Loïk Le Floch-Prigent, ancien patron du CAC 40, estime que le recours à ces cabinets souligne un défaut :
"Souvent, quand les services ne sont pas efficaces, c’est parce que les personnels ne sont pas assez nombreux. Or ici, il est évident qu’on avait beau rajouter du personnel, c’était de plus en plus inefficace. Par conséquent on a bien un problème d’inefficacité de l’État face à cette pandémie. Était-ce spécifique à la pandémie ou à la santé? Hélas, non. Dans tous les secteurs qui ont suivi et qui travaillaient sur les problèmes d’industrialisation, le même phénomène s’est déroulé. L’administration n’était pas en mesure de comprendre les problèmes."
Celui qui est aussi l’ex-président de Gaz de France et de la SNCF se souvient du temps où il était grand patron. À l’époque, le recours à ces cabinets de conseil dans l’industrie était "marginal" et n’avait qu’un but:
"Un certain nombre de patrons essayaient de trouver la bonne solution pour faire passer des réformes. Ils estimaient que si on prenait un bureau d’études extérieur, cela conduirait le personnel à mieux les accepter. C’était plus pour avoir la caution de gens supposément très intelligents."
En voyant comment le gouvernement faisait appel aux bureaux d’études rien que pour organiser l’administration des vaccins, il a trouvé cela "aberrant".

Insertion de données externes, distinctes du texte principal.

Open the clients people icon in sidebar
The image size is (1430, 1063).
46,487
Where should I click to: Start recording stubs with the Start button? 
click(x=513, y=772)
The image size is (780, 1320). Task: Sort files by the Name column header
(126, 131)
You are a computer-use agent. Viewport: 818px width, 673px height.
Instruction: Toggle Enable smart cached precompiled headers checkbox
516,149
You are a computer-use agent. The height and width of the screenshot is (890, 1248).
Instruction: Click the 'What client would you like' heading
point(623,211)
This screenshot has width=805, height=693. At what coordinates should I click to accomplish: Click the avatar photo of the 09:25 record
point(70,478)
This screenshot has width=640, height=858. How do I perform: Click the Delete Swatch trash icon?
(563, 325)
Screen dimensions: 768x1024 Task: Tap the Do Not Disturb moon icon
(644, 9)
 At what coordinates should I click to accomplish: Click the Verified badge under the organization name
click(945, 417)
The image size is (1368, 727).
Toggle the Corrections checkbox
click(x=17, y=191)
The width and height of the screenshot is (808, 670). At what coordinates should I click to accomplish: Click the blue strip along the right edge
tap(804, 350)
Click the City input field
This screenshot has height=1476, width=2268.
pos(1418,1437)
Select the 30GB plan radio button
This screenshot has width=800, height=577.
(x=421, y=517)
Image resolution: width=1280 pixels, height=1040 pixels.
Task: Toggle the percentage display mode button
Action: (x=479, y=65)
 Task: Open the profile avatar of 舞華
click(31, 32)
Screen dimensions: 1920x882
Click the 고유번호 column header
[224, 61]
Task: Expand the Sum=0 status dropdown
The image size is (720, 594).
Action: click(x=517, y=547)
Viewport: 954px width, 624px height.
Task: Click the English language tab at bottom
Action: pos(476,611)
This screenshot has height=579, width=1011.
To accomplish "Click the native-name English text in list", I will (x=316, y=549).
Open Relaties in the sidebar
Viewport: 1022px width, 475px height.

"Nous, industriels, avons vu la logistique mise en place au moment du Covid et nous avons été estomaqués. Nous n’avons pas compris comment les administrations n’arrivaient pas à comprendre ce qu’est la logistique", s’étonne-t-il.
Loïk Le Floch-Prigent souligne que les industriels français, en matière de logistique, "sont bons et gratuits". Alors pourquoi s’adresser à des cabinets privés? Au-delà de l’industrie, une enquête du Sénat a révélé qu’un contrat de 500.000 euros avait été signé avec McKinsey pour préparer un séminaire sur les grandes tendances de l’évolution du secteur de l’enseignement. Pour l’ancien grand patron, c’est une remise en cause profonde de l’État. Il espère que le Parlement français se posera une question qu’il juge essentielle:
"À quoi sert l’administration si elle n’est pas capable d’administrer? Ce recours massif aux sous-traitants illustre le fait que l’administration a disjoncté."